▸ **Task description**
Gather all lines in the entries below that include the word "clock".

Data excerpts
= Beginning of Section =

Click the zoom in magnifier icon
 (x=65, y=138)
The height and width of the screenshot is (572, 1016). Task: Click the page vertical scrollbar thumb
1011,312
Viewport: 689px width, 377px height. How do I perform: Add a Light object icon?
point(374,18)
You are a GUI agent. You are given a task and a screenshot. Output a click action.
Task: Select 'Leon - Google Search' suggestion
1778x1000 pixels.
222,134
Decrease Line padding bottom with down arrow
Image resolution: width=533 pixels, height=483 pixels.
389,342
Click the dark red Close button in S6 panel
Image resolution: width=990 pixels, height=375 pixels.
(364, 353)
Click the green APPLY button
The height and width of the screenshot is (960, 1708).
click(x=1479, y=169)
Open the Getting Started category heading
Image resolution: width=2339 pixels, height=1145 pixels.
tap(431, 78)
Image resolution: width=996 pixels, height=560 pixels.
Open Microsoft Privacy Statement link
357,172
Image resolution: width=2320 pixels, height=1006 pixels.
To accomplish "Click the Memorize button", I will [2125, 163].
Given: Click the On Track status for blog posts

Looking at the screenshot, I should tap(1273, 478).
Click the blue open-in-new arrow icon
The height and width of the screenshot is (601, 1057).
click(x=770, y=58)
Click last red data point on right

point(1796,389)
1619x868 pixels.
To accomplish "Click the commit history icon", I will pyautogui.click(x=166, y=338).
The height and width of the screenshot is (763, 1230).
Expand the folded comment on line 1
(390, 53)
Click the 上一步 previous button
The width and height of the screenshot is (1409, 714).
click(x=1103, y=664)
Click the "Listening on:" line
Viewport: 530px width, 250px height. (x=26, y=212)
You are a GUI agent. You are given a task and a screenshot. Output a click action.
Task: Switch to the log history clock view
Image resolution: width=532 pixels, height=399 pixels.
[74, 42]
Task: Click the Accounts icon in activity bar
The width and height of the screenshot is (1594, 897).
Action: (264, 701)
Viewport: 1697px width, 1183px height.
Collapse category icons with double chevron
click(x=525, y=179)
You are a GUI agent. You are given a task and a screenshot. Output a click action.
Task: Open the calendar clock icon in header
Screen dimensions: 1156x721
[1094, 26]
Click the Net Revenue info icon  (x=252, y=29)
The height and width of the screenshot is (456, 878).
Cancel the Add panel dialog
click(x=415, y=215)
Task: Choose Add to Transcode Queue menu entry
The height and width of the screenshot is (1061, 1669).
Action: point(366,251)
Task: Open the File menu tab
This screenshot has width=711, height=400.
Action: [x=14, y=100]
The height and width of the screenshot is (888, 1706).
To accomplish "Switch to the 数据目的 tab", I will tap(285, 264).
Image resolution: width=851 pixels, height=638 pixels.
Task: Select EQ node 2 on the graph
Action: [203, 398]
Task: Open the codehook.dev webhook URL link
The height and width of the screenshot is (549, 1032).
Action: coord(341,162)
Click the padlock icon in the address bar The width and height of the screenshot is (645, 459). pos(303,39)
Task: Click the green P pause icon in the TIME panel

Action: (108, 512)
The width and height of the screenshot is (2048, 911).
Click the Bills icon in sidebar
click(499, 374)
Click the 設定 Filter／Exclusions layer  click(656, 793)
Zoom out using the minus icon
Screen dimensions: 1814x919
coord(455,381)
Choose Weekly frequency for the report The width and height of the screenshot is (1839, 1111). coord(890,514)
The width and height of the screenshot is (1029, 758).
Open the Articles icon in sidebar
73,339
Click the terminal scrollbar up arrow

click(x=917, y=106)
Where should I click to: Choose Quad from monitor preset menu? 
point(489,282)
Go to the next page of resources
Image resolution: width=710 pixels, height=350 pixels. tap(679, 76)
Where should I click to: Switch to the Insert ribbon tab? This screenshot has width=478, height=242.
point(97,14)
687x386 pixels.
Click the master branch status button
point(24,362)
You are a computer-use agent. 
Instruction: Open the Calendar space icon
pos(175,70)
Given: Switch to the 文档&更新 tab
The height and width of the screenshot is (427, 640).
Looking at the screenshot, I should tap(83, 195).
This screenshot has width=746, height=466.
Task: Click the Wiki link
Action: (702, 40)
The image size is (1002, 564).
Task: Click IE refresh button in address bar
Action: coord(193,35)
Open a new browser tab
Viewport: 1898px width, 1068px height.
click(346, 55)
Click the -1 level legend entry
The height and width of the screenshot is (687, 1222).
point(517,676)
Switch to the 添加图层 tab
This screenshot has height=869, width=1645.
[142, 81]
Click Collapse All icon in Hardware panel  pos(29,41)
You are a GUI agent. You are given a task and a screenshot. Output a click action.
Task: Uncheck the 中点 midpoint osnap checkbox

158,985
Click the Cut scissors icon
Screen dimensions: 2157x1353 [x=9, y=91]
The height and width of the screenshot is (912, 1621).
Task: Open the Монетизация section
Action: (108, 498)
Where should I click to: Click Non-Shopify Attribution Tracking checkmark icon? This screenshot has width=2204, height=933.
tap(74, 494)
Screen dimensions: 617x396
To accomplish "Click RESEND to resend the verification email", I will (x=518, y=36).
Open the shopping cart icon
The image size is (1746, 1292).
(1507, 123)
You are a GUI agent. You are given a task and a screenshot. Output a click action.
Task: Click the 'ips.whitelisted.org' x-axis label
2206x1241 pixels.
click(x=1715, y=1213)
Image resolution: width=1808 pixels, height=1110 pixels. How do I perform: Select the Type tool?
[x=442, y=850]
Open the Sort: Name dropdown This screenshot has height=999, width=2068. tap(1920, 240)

= End of Section =

▸ **Output below**
Task: Switch to the log history clock view
Task: Open the calendar clock icon in header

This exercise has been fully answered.